Glasgow Tigers
- Founded: 1986; 40 years ago
- League: BAFA National Leagues
- Division: NFC 1 Scotland
- Team history: Strathclyde Sheriffs (1986–2002) Glasgow Tigers (2002–)
- Location: Glasgow, Scotland
- Stadium: Clydebank Community Sports Hub
- Colours: Black / Orange Helmets Orange and Black Jerseys Black Pants
- Division titles: 5: (1988 ,1990, 2009, 2024 2025)
- Playoff berths: 10: (1988, 1990, 1996, 2002, 2004, 2009, 2016, 2023, 2024 2025)

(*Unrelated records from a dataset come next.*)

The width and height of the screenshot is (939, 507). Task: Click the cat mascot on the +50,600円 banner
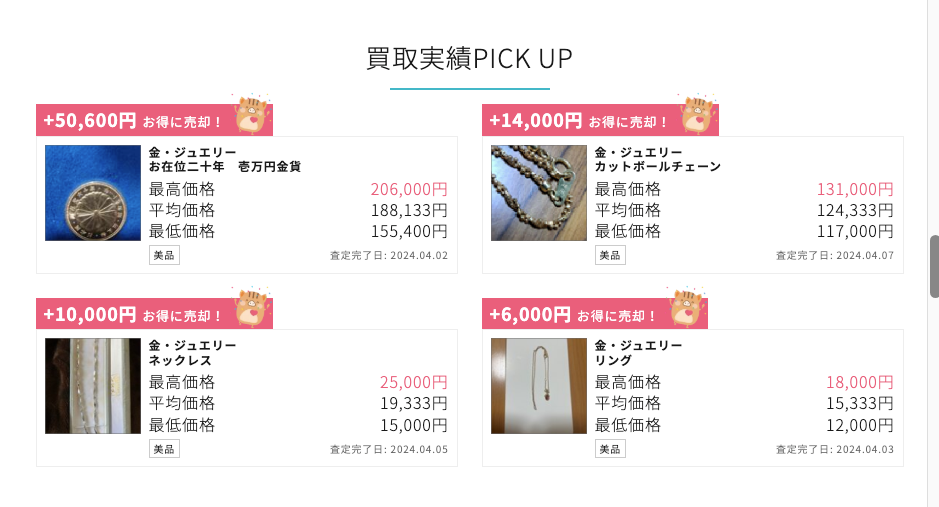252,115
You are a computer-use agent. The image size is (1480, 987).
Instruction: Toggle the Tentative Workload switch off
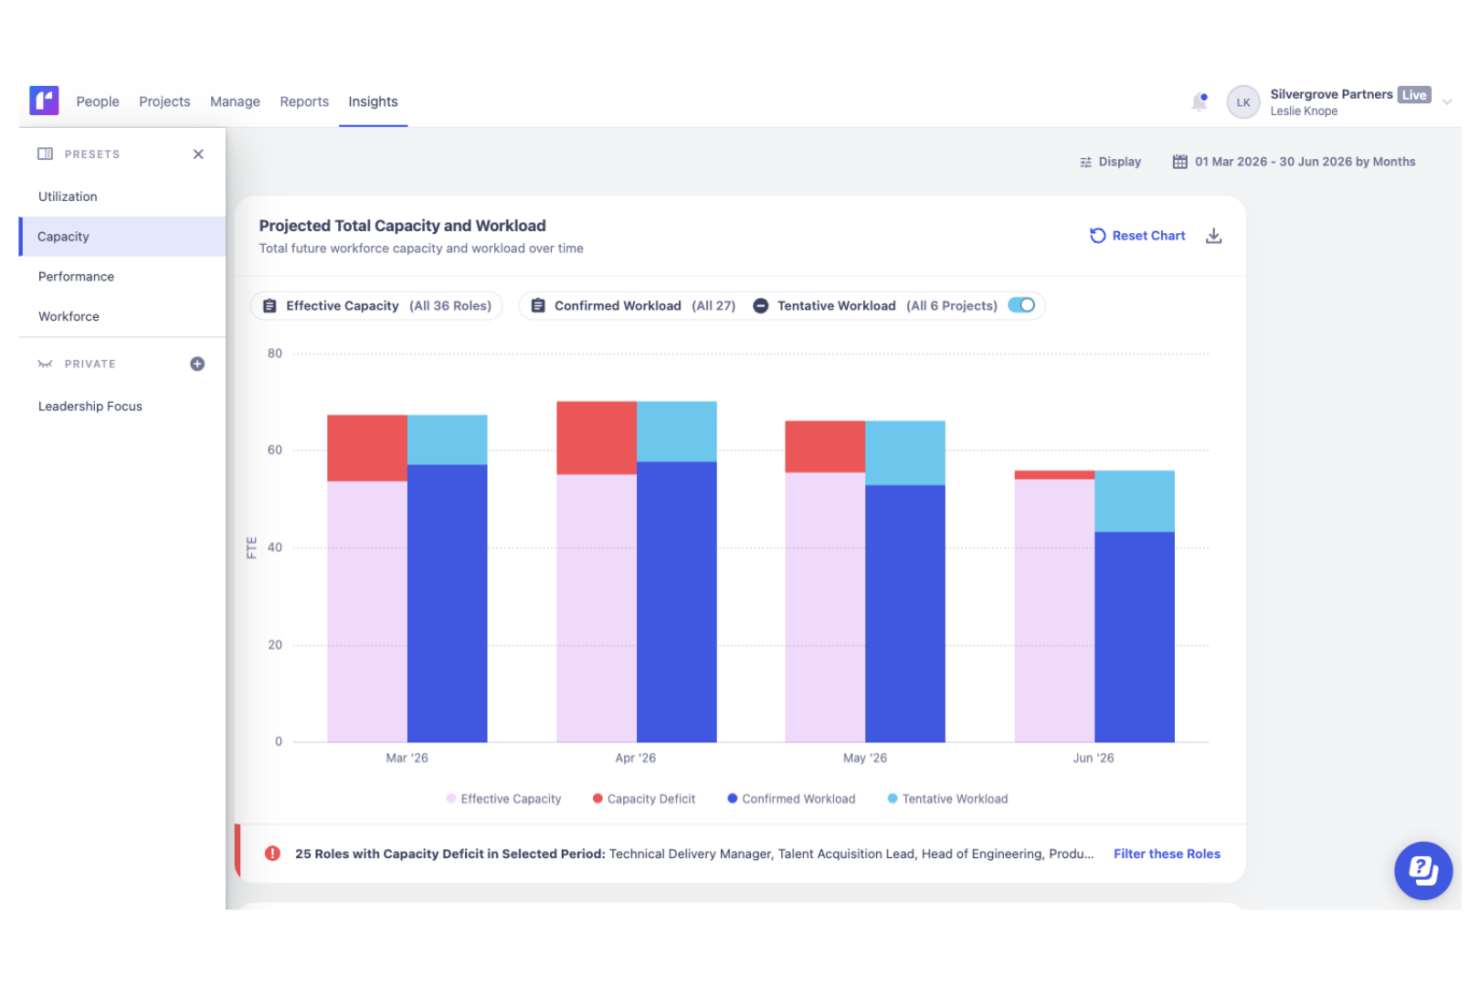1021,305
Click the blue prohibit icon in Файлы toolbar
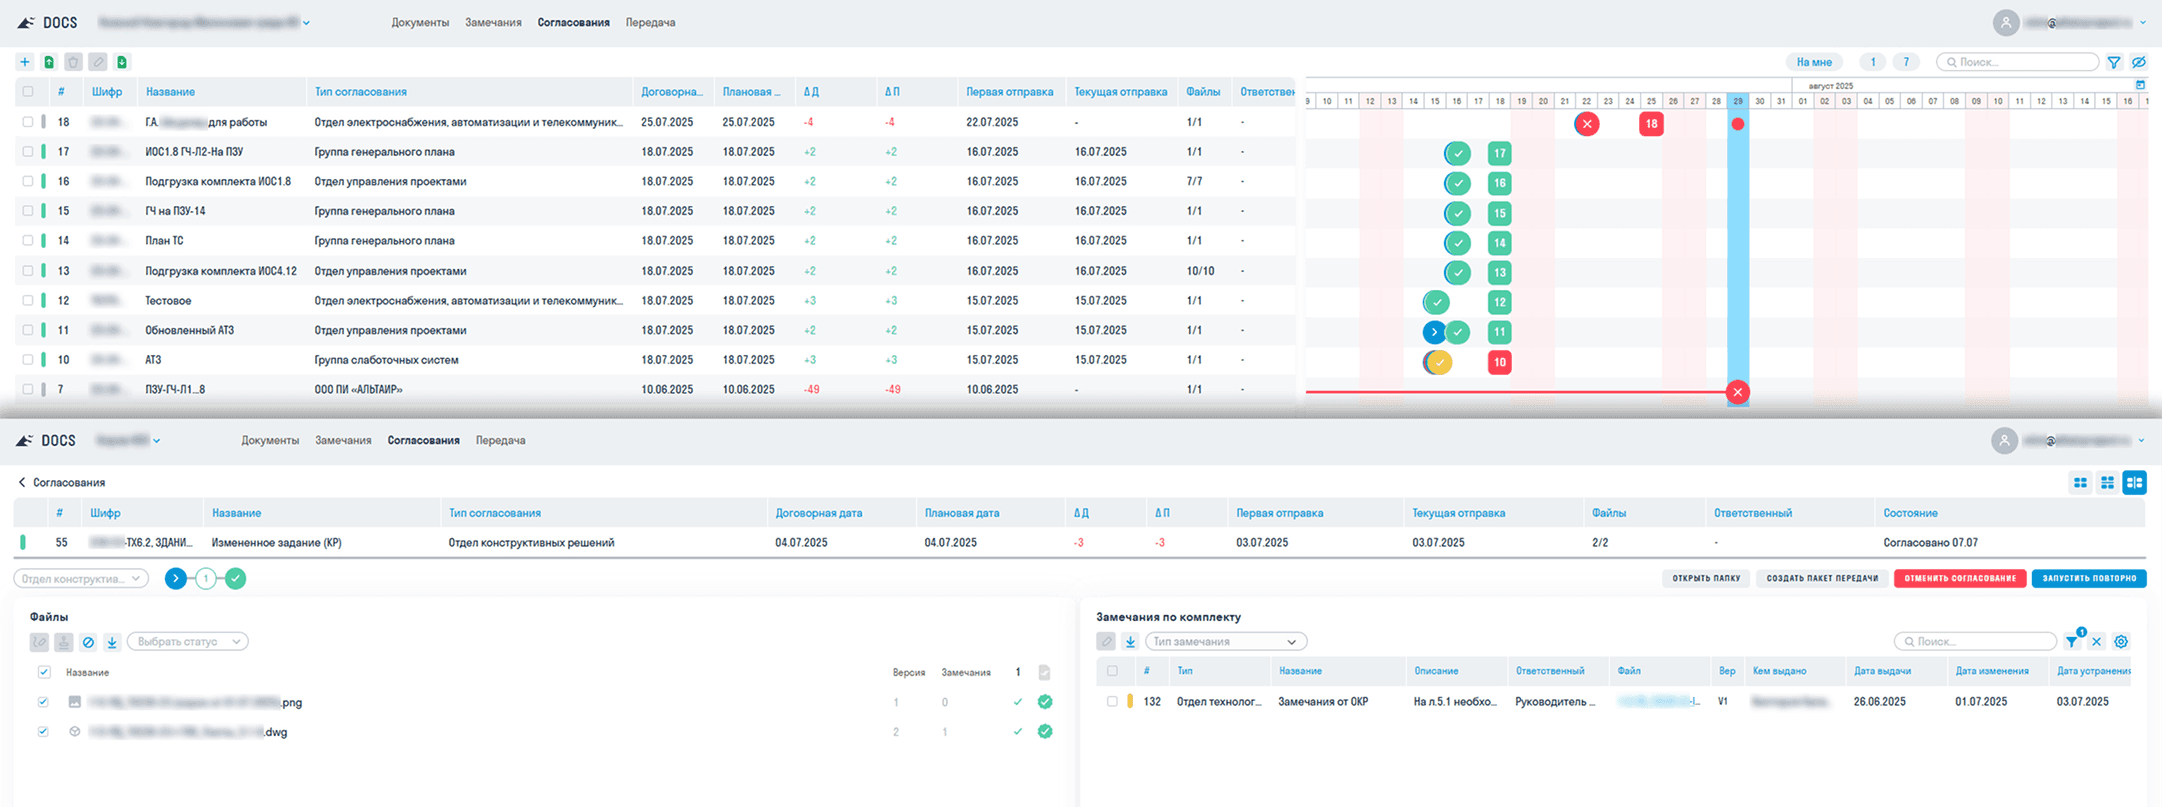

= Glasgow Tigers (American football) =

American football team based in the United Kingdom

The Glasgow Tigers, formerly known as the Strathclyde Sheriffs, are an American football club based in Glasgow, Scotland, who compete in the BAFA National Leagues NFC 1 Scotland.

== History ==
The Glasgow Tigers were founded in 1986 as the Strathclyde Sheriffs. The team was undefeated in the 1988 season. The team renamed to the Tigers in 2002 and won a division title in 2009. The team established a youth programme called the Glasgow Tigers Academy in 2017. The 2020 season was cancelled due to the COVID-19 pandemic in the United Kingdom.